-------- Entries shown --------

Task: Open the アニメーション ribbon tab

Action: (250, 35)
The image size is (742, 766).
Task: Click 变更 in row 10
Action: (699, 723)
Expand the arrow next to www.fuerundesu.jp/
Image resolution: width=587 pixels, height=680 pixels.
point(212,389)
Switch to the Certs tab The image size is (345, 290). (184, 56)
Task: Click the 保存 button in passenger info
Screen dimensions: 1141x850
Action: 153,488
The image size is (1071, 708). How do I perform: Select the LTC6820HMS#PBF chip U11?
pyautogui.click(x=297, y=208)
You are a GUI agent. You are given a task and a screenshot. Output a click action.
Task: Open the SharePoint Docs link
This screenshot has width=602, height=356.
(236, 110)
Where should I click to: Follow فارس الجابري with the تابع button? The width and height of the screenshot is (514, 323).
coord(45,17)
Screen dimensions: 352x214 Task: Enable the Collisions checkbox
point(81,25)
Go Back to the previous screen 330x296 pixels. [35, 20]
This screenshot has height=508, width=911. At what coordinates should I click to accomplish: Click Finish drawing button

--------

## Do this
Rescale the entries above from the line with "Screen dimensions: 352x214" through the last line, inclusive, writing out every line again with its request. Multiply each click coordinate in the answers by 1.6 and round to whole numbers, halves up.

## The result
Screen dimensions: 352x214 Task: Enable the Collisions checkbox
point(130,40)
Go Back to the previous screen 330x296 pixels. [56, 32]
This screenshot has height=508, width=911. At what coordinates should I click to accomplish: Click Finish drawing button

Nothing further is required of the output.